> [Collection entries]
%%

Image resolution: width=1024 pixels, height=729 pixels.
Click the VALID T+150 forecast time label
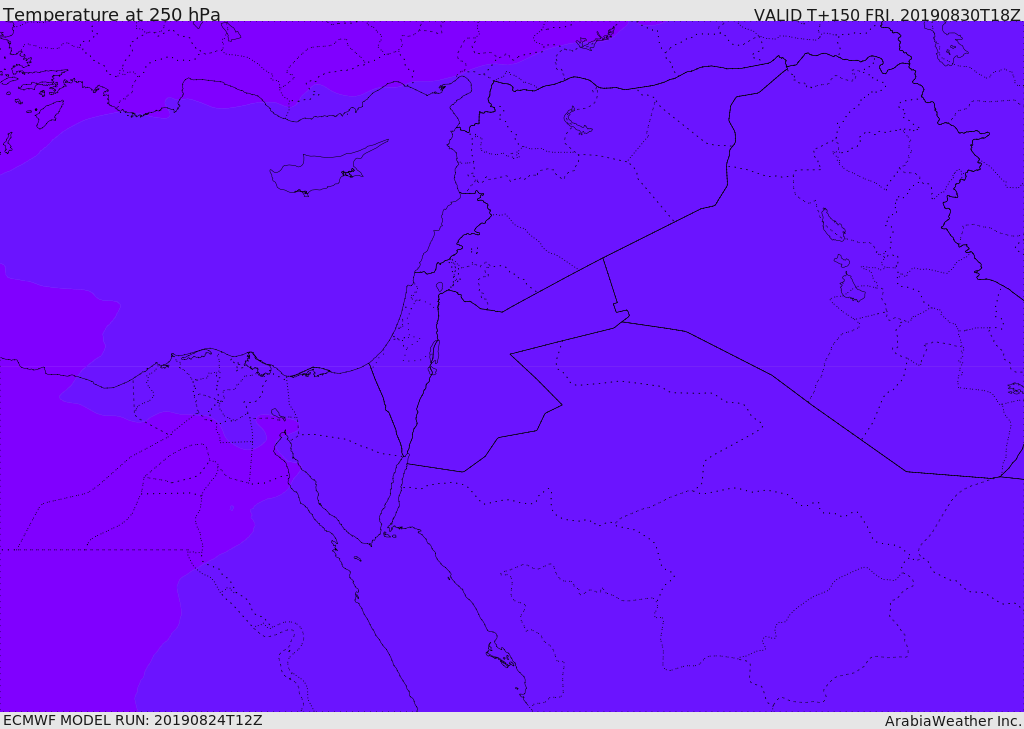click(x=886, y=15)
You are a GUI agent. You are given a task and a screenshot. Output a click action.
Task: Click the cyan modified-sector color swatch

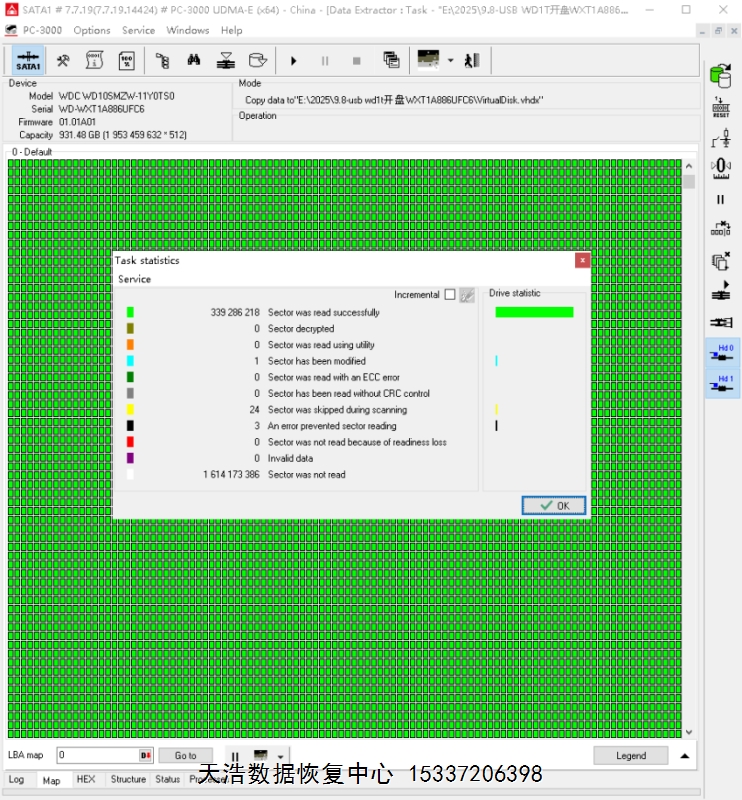130,361
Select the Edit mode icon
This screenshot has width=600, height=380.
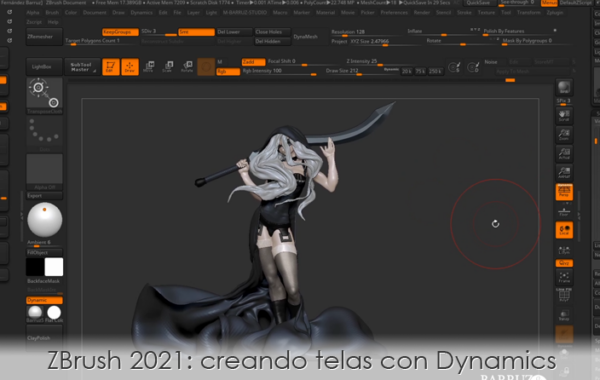[x=111, y=67]
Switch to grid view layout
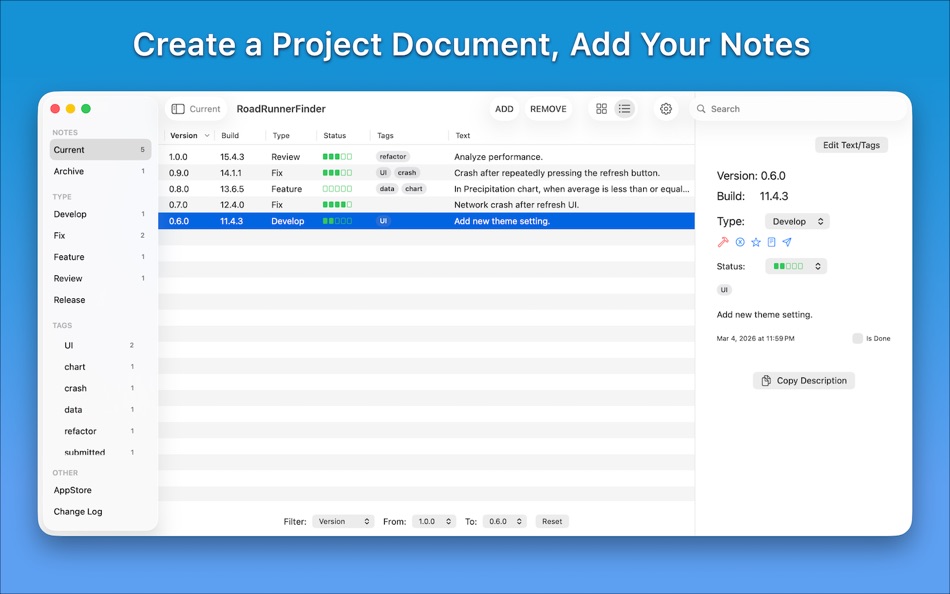Viewport: 950px width, 594px height. 600,108
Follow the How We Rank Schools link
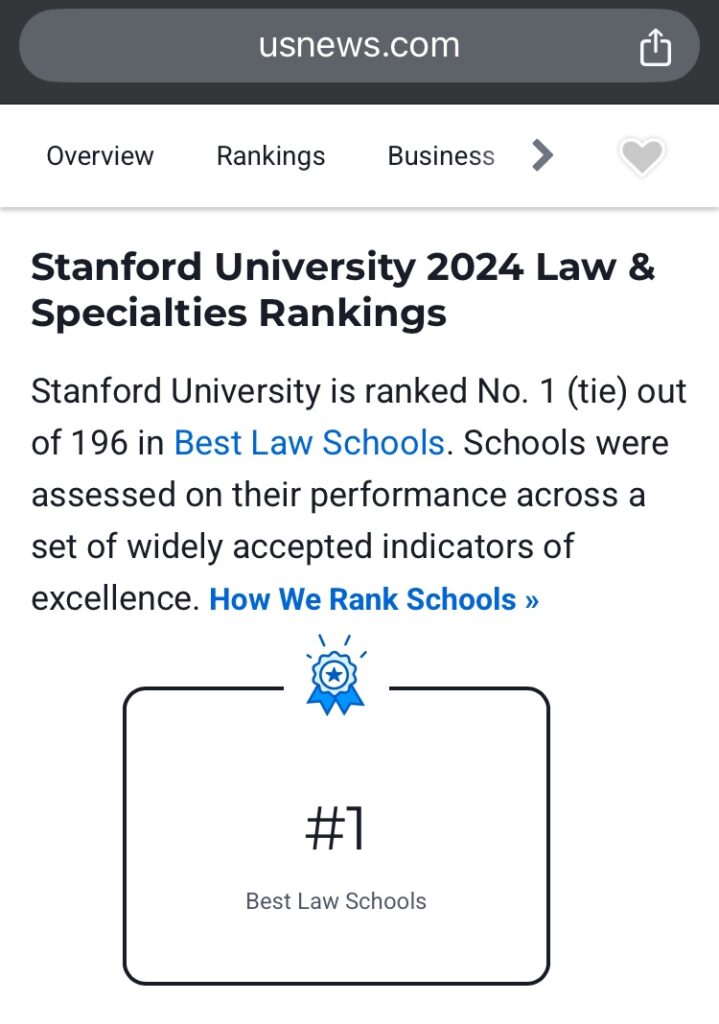This screenshot has height=1024, width=719. tap(374, 599)
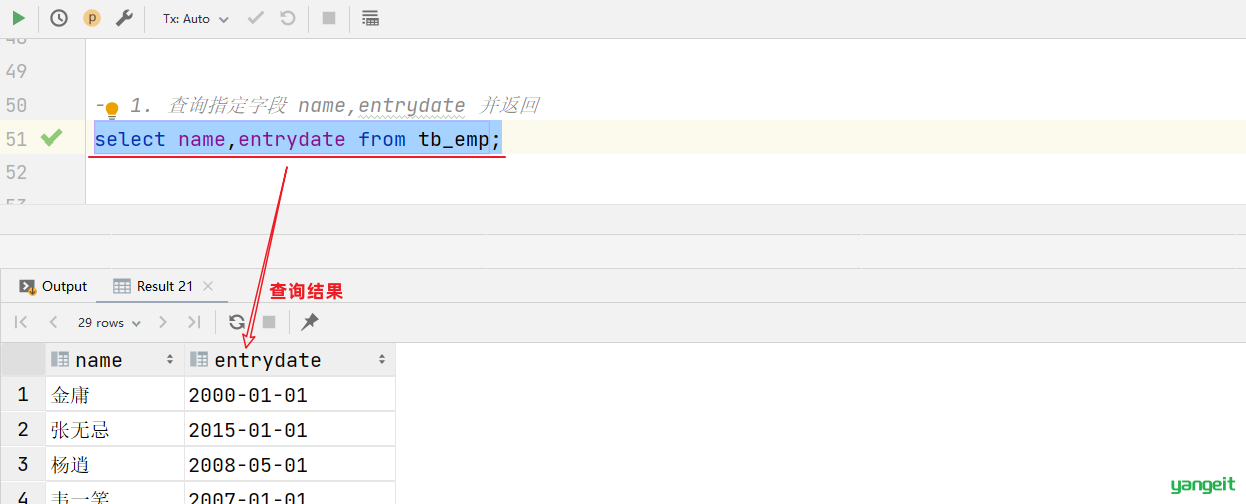The image size is (1246, 504).
Task: Reload the result page refresh icon
Action: (237, 322)
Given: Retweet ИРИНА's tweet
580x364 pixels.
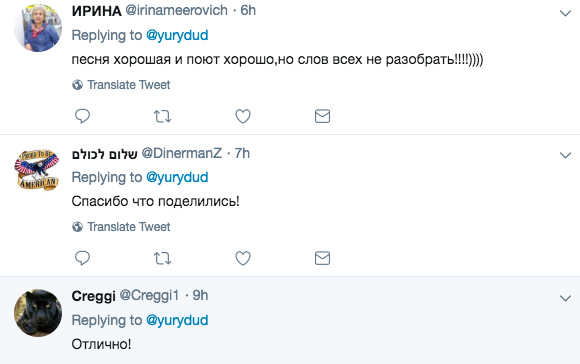Looking at the screenshot, I should [162, 117].
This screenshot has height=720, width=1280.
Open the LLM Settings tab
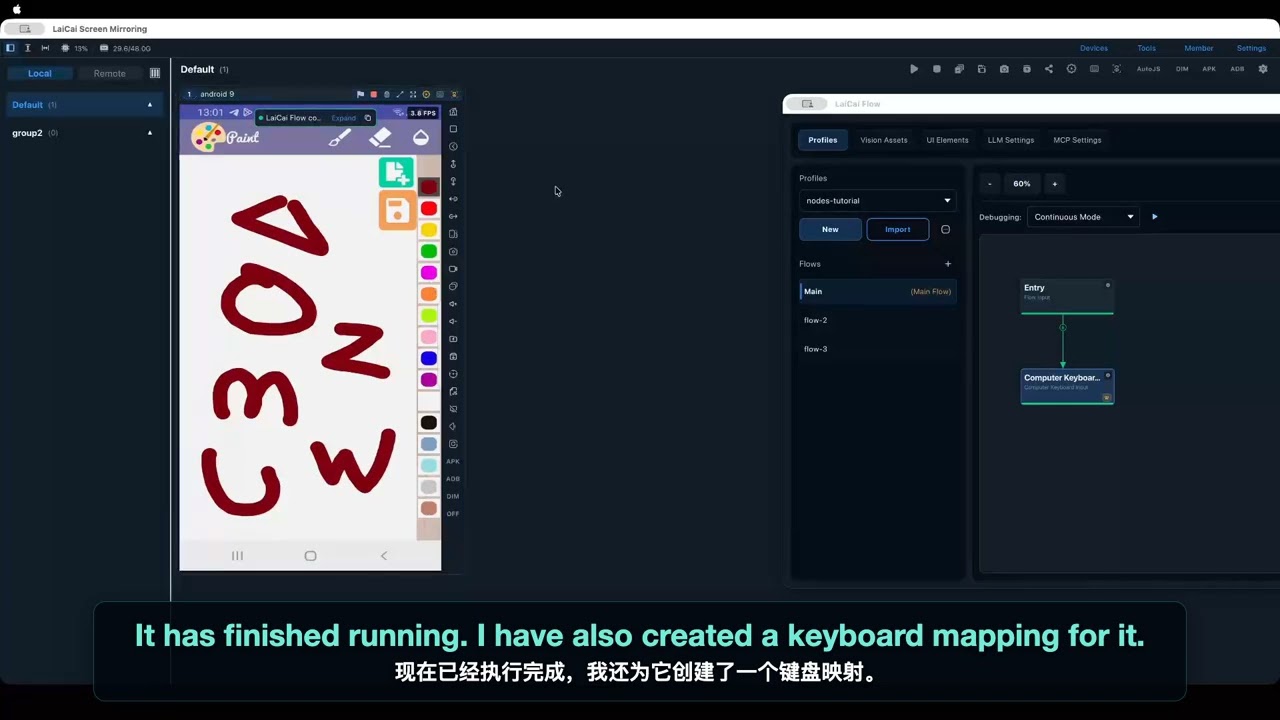coord(1011,140)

%%

> [WORK ITEM] Reproduce each entry above word for word. Pictures are not part of the copy.

> [ANSWER FOR THIS EXERCISE]
Image resolution: width=1024 pixels, height=729 pixels.
Click the VALID T+150 forecast time label
click(x=886, y=15)
You are a GUI agent. You are given a task and a screenshot. Output a click action.
Task: Click the cyan modified-sector color swatch

130,361
Select the Edit mode icon
This screenshot has width=600, height=380.
[x=111, y=67]
Switch to grid view layout
Viewport: 950px width, 594px height. 600,108
Follow the How We Rank Schools link
This screenshot has height=1024, width=719. tap(374, 599)
The image size is (1246, 504).
Task: Reload the result page refresh icon
Action: (237, 322)
Given: Retweet ИРИНА's tweet
580x364 pixels.
Looking at the screenshot, I should [162, 117].
This screenshot has height=720, width=1280.
Open the LLM Settings tab
coord(1011,140)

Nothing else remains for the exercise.